PROBLEM TO SOLVE. Transcribe exactly, and without pictures, only the lines from the one bearing "Image resolution: width=1551" through the final line of the data below.

DATASET ENTRIES.
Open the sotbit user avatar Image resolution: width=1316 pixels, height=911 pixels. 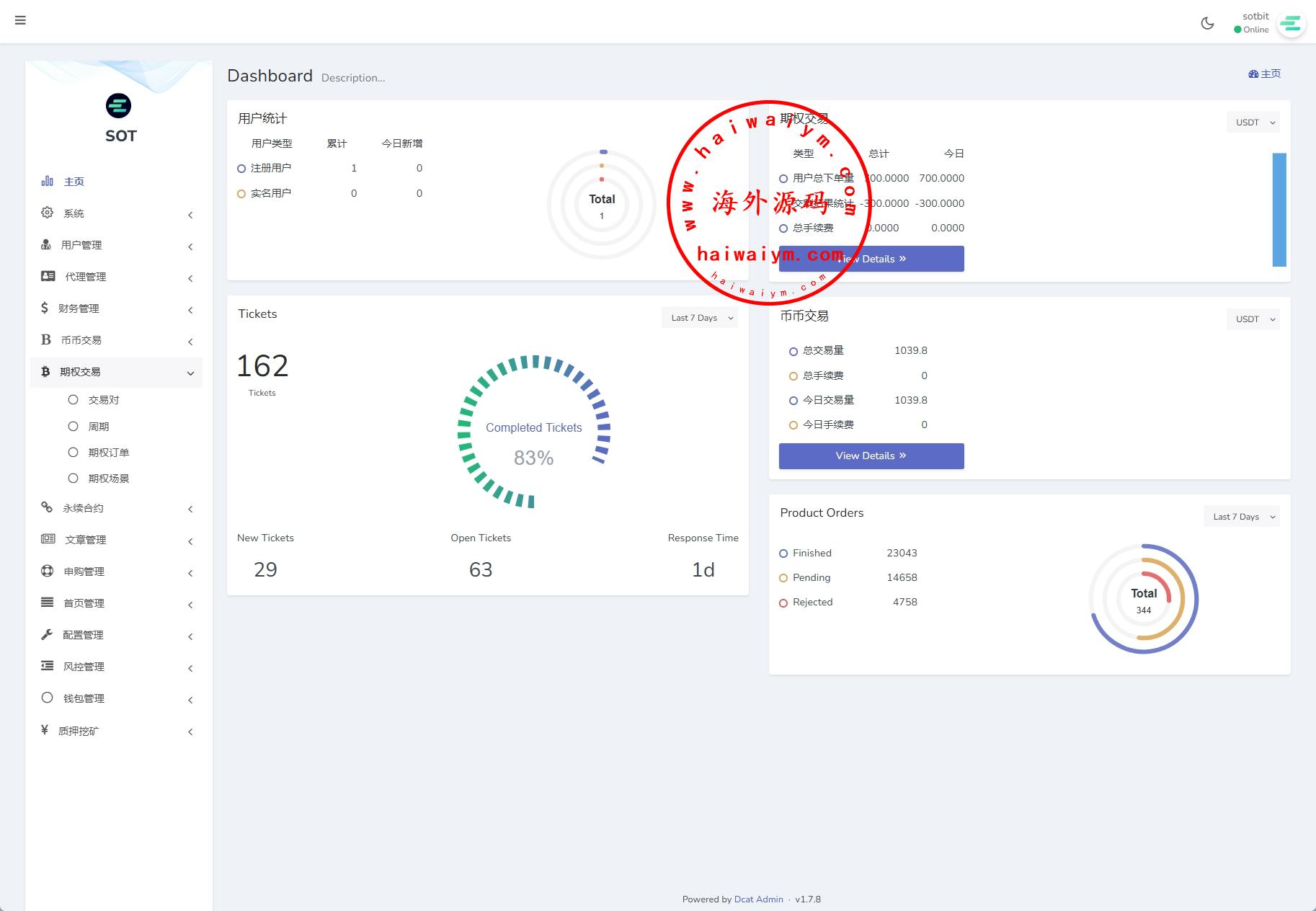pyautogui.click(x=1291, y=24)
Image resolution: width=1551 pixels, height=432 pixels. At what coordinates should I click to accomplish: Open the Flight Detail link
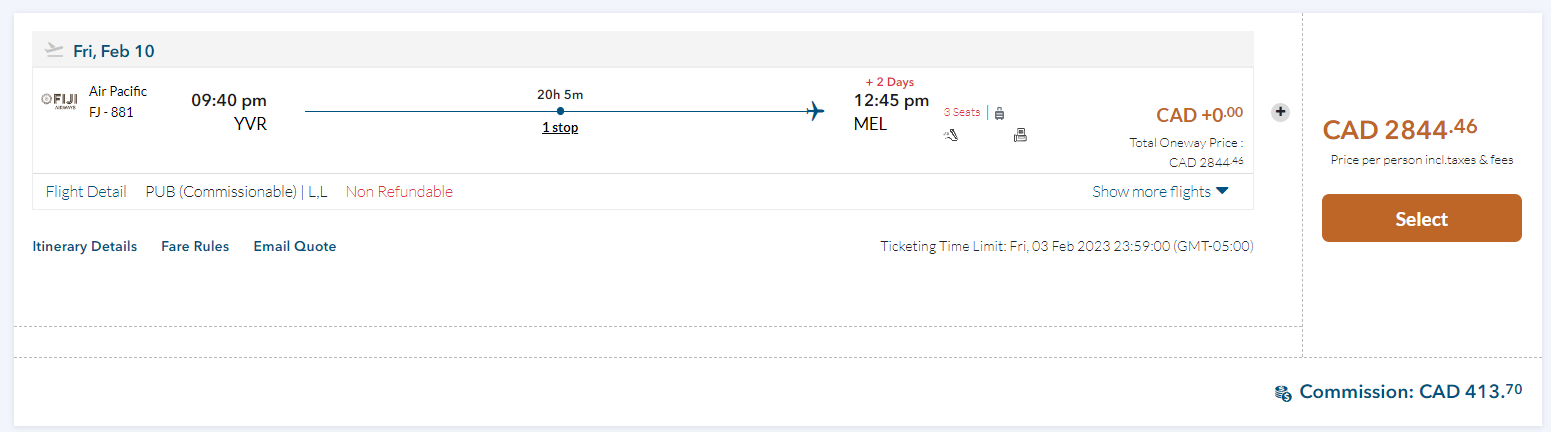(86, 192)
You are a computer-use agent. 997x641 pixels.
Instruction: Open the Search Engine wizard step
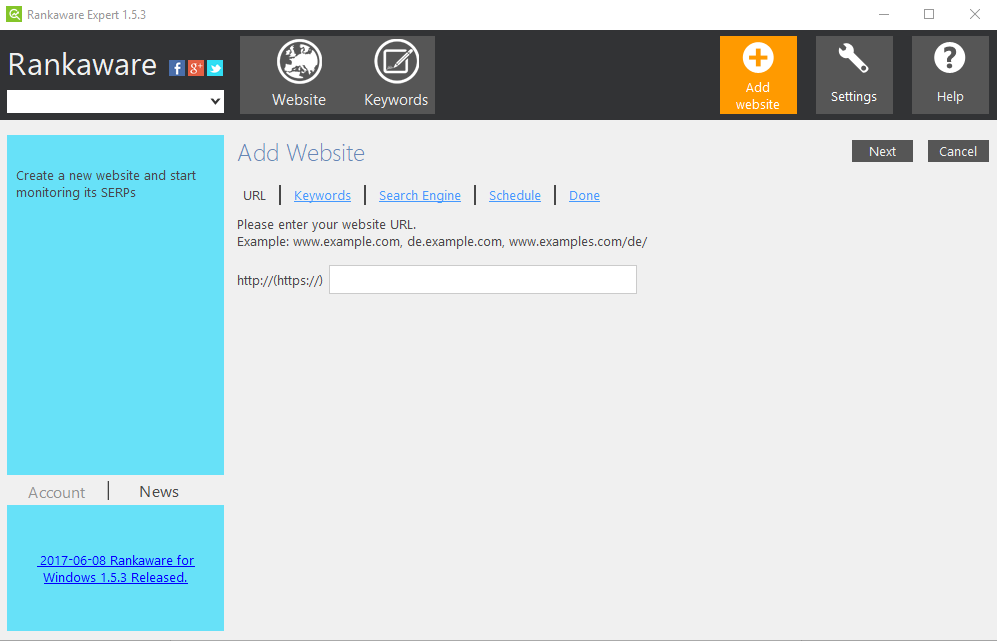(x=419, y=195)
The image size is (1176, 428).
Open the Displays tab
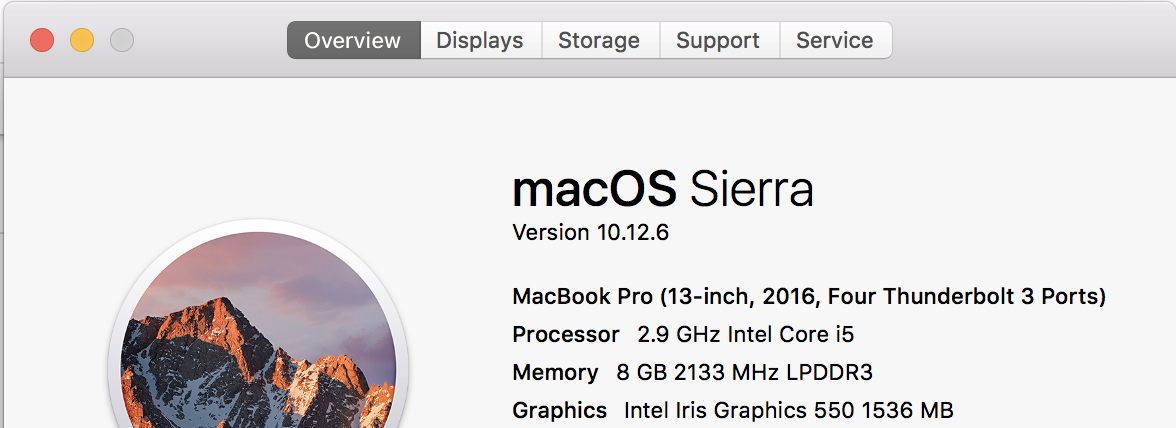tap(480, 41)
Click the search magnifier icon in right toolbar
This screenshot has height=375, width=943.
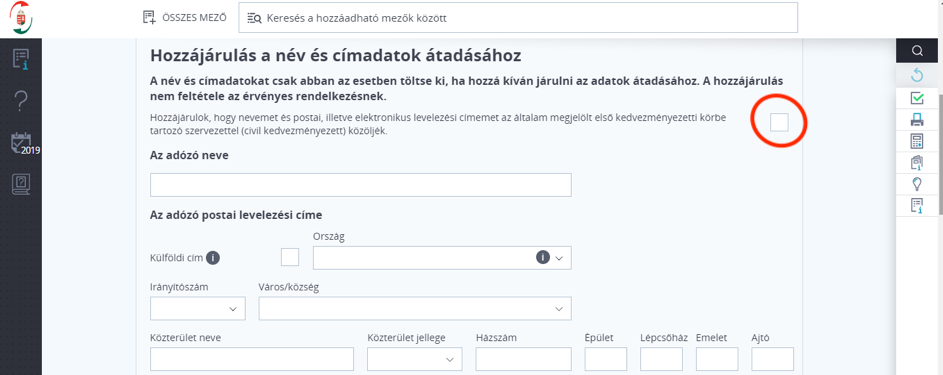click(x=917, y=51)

RESULT.
Image resolution: width=1551 pixels, height=432 pixels. At what coordinates should I click to accomplish: Open the Flight Detail link
(86, 192)
You are a computer-use agent. 997x641 pixels.
Instruction: Open the Search Engine wizard step
(x=419, y=195)
The image size is (1176, 428).
Open the Displays tab
tap(480, 41)
Click the search magnifier icon in right toolbar
This screenshot has height=375, width=943.
click(x=917, y=51)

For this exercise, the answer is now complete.